Because pneumonia can be caused by a number of viruses and bacteria, multiple interventions are needed to reduce childhood mortality from the disease. Effective vaccines are available for Streptococcus pneumoniae (the pneumococcus) and Haemophilus influenzae type b (Hib), the most common bacterial causes after the first month of life. But some viral and bacterial pathogens disproportionately kill infants before they can be immunized.
Childhood deaths from pneumonia are preventable using vaccines, diagnostic tools, and treatments, but issues of availability, access, and cost remain obstacles in the developing world. Nearly half of early childhood deaths from pneumonia are estimated to result from lack of or delay in appropriate diagnosis and treatment. In resource-limited settings, factors such as malnutrition, HIV infection, and indoor air pollution increase children’s risk of developing pneumonia.
The global health community has adequate tools and is developing better ones to significantly protect children from pneumonia in the developing world.
Vaccines have already helped to substantially reduce childhood pneumonia. But vaccine coverage must be improved, and lower-cost vaccines will have a major impact where the burden of pneumonia is highest, particularly in India and Nigeria. Vaccinating women during pregnancy has the potential to protect young infants through the passage of natural antibodies from mother to baby. But maternal immunization has yet to be widely implemented beyond prevention of newborn tetanus. WHO has created some momentum recently by recommending influenza vaccination for pregnant women as the focus of its strategy to prevent deaths from influenza. Early treatment is also critical. If properly diagnosed, childhood pneumonia can be effectively treated with a three-day course of antibiotics, at a cost of only 21 to 42 U.S. cents.
Fortunately, awareness of pneumonia as a major global health problem has increased. In 2013, WHO and UNICEF launched GAPPD, which calls for the use of proven interventions, including vaccination against measles, pertussis, pneumococcus, and Hib; exclusive breastfeeding in the first six months of life; and improved case management in communities.

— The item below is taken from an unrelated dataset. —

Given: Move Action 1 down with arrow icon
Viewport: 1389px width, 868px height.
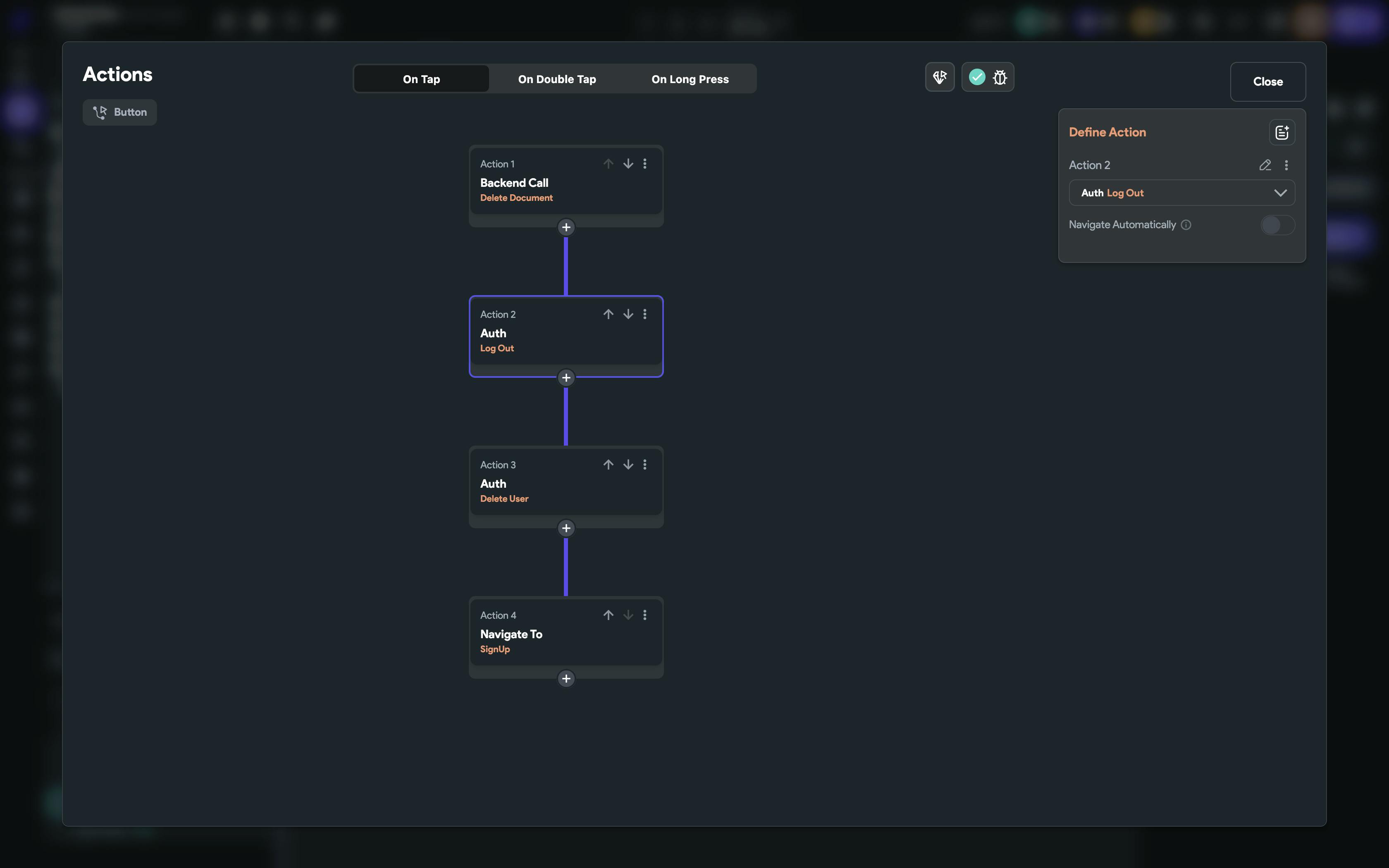Looking at the screenshot, I should (x=628, y=164).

Gavi is an international organization created in 2000 to improve access to new and underused vaccines for children living in the world's poorest countries. Gavi has helped vaccinate more than 822 million children in the world’s poorest countries, preventing more than 14 million future deaths.
Located in the Johns Hopkins Bloomberg School of Public Health, IVAC builds knowledge and support for the value of vaccines to help increase access around the world.
MVP is a partnership between PATH and WHO whose mission is to eliminate meningitis as a public health problem in sub-Saharan Africa through the development, testing, introduction, and widespread use of conjugate meningococcal vaccines.
PATH is a global organization that works to accelerate health equity by bringing together public institutions, businesses, social enterprises, and investors to solve the world’s most pressing health challenges.
The world’s largest provider of vaccines, UNICEF supports child health and nutrition, safe water and sanitation, quality education and skill building, HIV prevention and treatment for mothers and babies, and the protection of children and adolescents from violence and exploitation.
WHO directs and coordinates international health within the United Nations system. Its main areas of work are health systems; health through the life-course; noncommunicable and communicable diseases; preparedness, surveillance, and response; and corporate services.
Every Breath Counts is a global coalition of UN agencies, businesses, donors, and nongovernmental organizations that have committed to supporting governments in countries with a high burden of pneumonia. The 48 members provide support to close gaps in pneumonia prevention, diagnosis, and treatment.